[Click-target data]
-.-.-

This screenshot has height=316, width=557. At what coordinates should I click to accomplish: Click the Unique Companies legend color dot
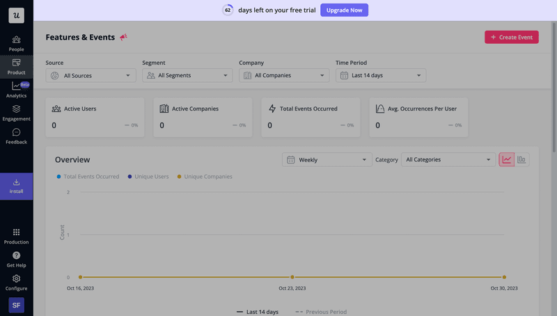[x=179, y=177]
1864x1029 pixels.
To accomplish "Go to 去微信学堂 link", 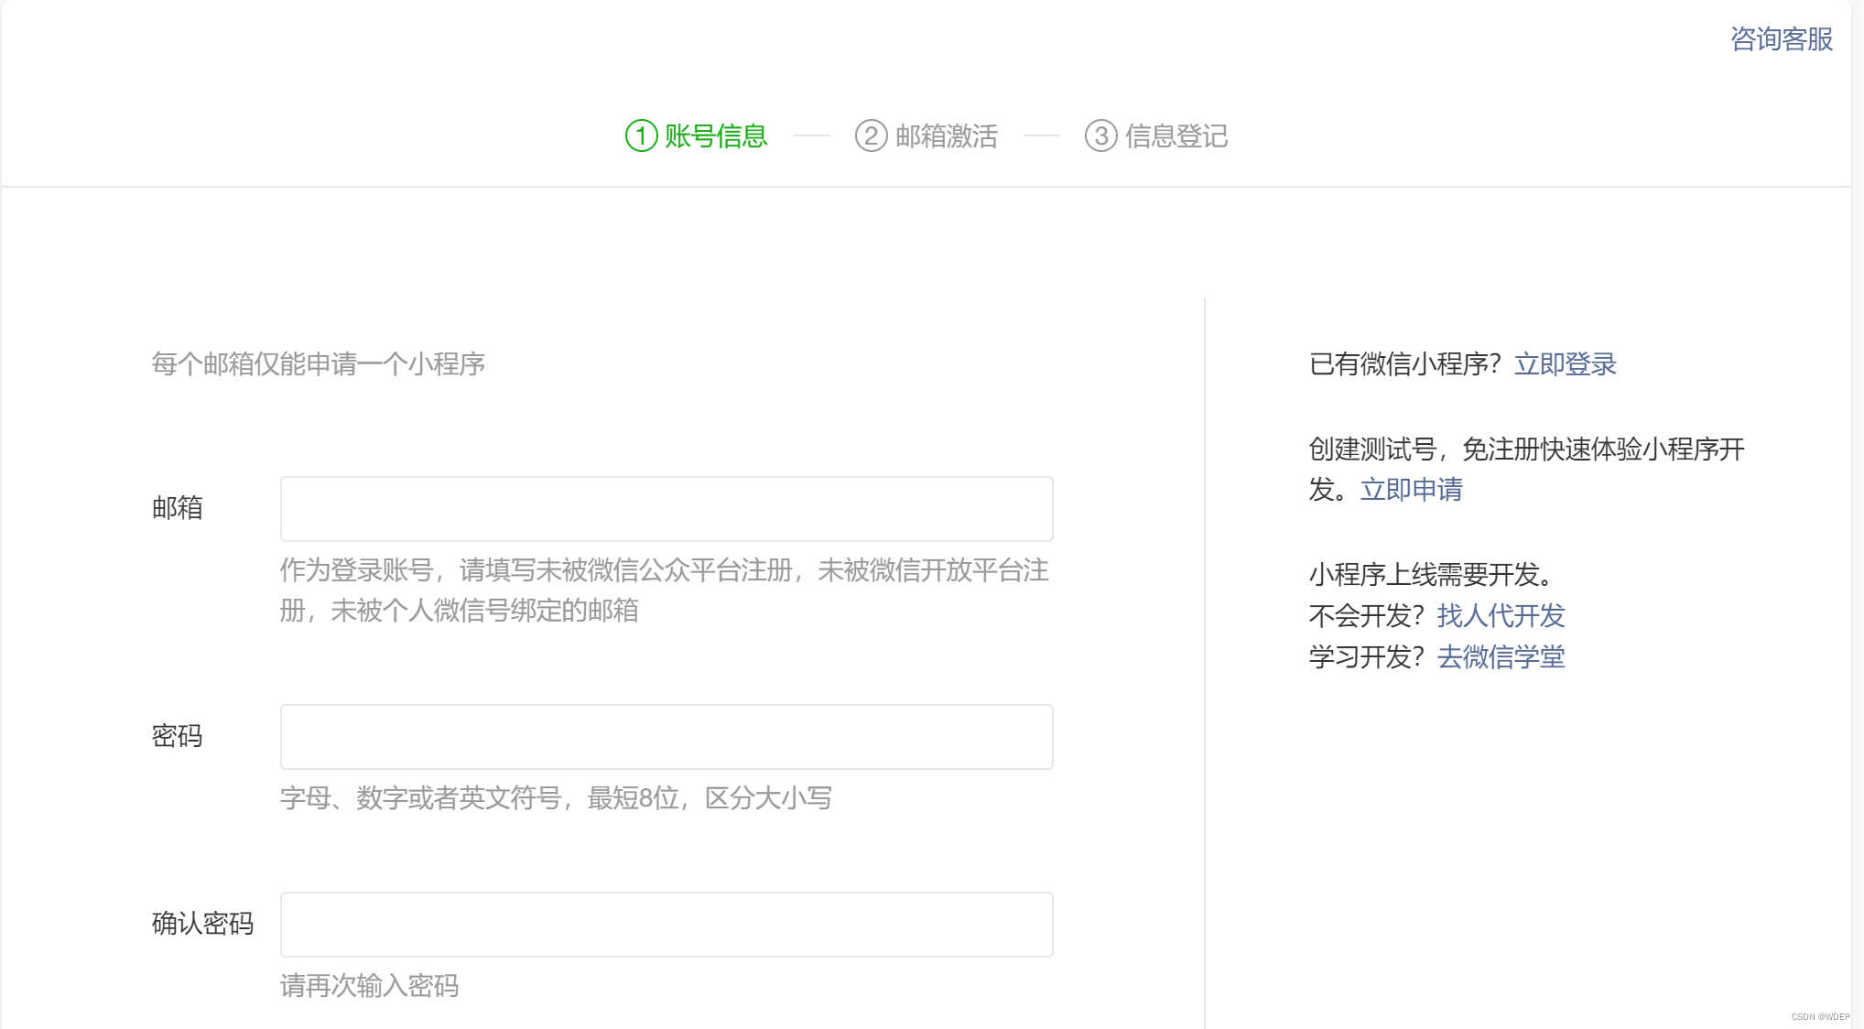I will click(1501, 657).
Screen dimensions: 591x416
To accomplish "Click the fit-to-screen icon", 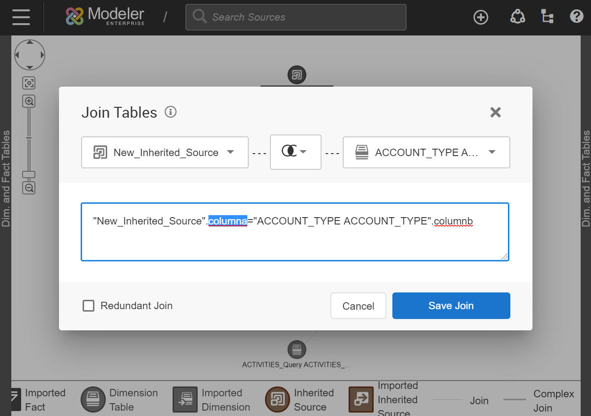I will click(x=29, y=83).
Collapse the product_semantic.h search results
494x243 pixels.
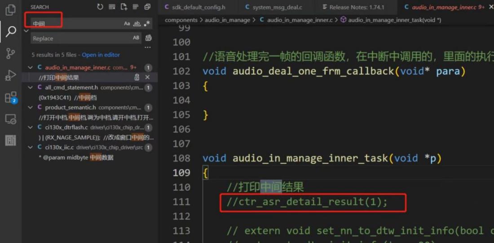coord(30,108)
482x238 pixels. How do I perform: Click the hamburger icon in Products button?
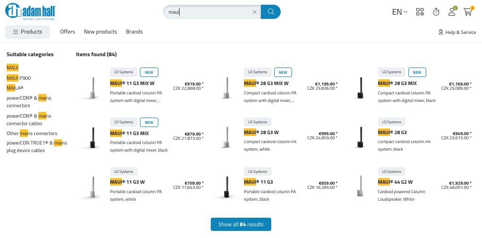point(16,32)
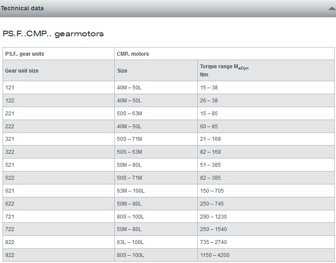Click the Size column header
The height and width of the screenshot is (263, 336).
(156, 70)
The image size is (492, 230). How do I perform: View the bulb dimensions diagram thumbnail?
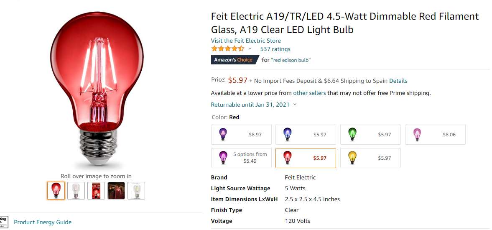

-.-.-

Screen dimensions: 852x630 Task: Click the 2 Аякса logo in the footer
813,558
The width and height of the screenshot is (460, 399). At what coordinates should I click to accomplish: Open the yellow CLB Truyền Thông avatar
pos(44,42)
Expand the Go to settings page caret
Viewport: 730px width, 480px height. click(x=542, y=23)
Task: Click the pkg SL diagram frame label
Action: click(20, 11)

-.-.-

* **REQUEST**: Repeat every line of the listing, from the line that contains "482x238 pixels. How" down to the line that contains "The image size", including both of those lines. Leave the pictures out of your answer.

* **FULL ANSWER**:
482x238 pixels. How do I perform: Click the hamburger icon in Products button?
point(16,32)
Click the Size column header
The height and width of the screenshot is (263, 336).
(156, 70)
The image size is (492, 230). How do I perform: View the bulb dimensions diagram thumbnail?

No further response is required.